Playing mentor to Hilary Swank’s hungry female boxer in 2004’s Million Dollar Baby, Eastwood’s veteran boxing coach character endured the greatest heartbreak of his life. He also starred as an ornery retired auto worker who learns to accept, even love his Asian neighbors in 2008’s Gran Torino.
Eastwood directed the latter award-worthy films. He throttles back a bit for Trouble with the Curve. The 82-year-old merely acts and co-produces. The film still retains the spare, elegant storytelling and look of Eastwood’s late-career projects.
Besides Eastwood in the film’s leading role, having his producing partner Robert Lorenz as director and other behind-the-camera talent who’ve worked with him through the years makes Trouble with the Curve an identifiably Eastwood project.
It’s not among his best films, but it’s not bad either. A few especially strong scenes recall Eastwood at his best, but the territory has begun to look a bit old.
Eastwood’s Gus is a scout for the Atlanta Braves baseball team. Old school, he’s not one to use computer programs to figure out if a young player can make it in the major leagues. Gus doesn’t even own a computer.
“A computer can’t tell if a kid has instincts,” he gripes.
There’s pressure in the Braves office to cut Gus loose. Phillip Sanderson, the team’s arrogant, comparatively young associate director of scouting, believes in technology. Played by Matthew Lillard, an actor well-equipped for doing smug, Phillip does not believe in Gus.
Phillip has the Braves’ general manager’s ear, but Gus has a loyal supporter in Pete Klein, the team’s scouting director. John Goodman co-stars as the blandly written Pete.
“Gus can spot talent from an airplane!” Pete protests.
The latter pronouncement may have been true in the past. It’s not true now. Pete doesn’t know that Gus is experiencing vision problems.

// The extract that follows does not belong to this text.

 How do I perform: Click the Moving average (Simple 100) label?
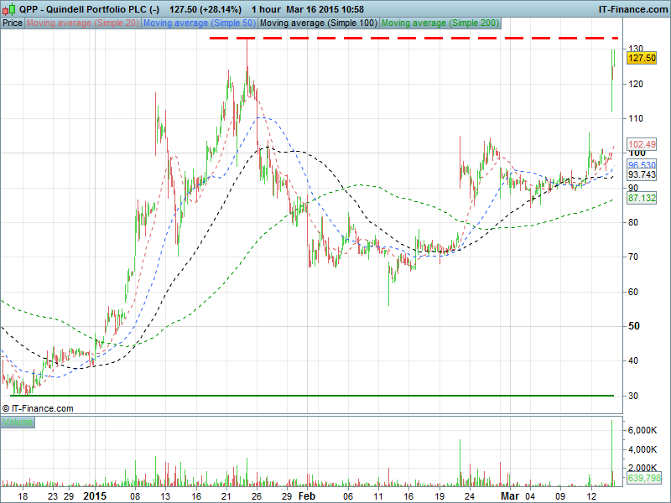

Besides Gus’ looming loss of the job that is his identity, his life, the other storyline in Trouble with the Curve follows the old man’s thorny relationship with his daughter.
Amy Adams’ performance as Mickey, a 33-year-old attorney on the rise at a major Atlanta law firm, is one of the film’s home runs.
The most natural of actresses, Adams seamlessly assumes the role of a hardworking, ambitious attorney who’s being considered for a partnership.
Echoing her father’s situation at the Atlanta Braves, she, too, is the target of office politics. Her situation produces some sharp exchanges that boost the film’s dramatic score.
Likewise Mickey’s reaction to Pete’s plea that she accompany her father on a scouting trip that, should it go badly, will halt his baseball career.
“Don’t try to manipulate me!” she tells Pete. “I’m an attorney. That’s my job!”
Trouble with the Curve is a mostly intimate drama, its well-done centerpiece being Gus and Mickey. Nevertheless, one of Gus’ rival scouts enters their lives. Pop singer and actor Justin Timberlake co-stars as Johnny Flanagan, another one of the film’s good casting picks.
But Trouble with the Curve isn’t quite one of those sports movies that inspires audiences to stand up and cheer. It’s too quiet, interior for that. The story also rushes during its predictable finale. Yet the challenges Gus and Mickey face, as well as Eastwood and Adams’ well-gauged performances, make it a game worth watching.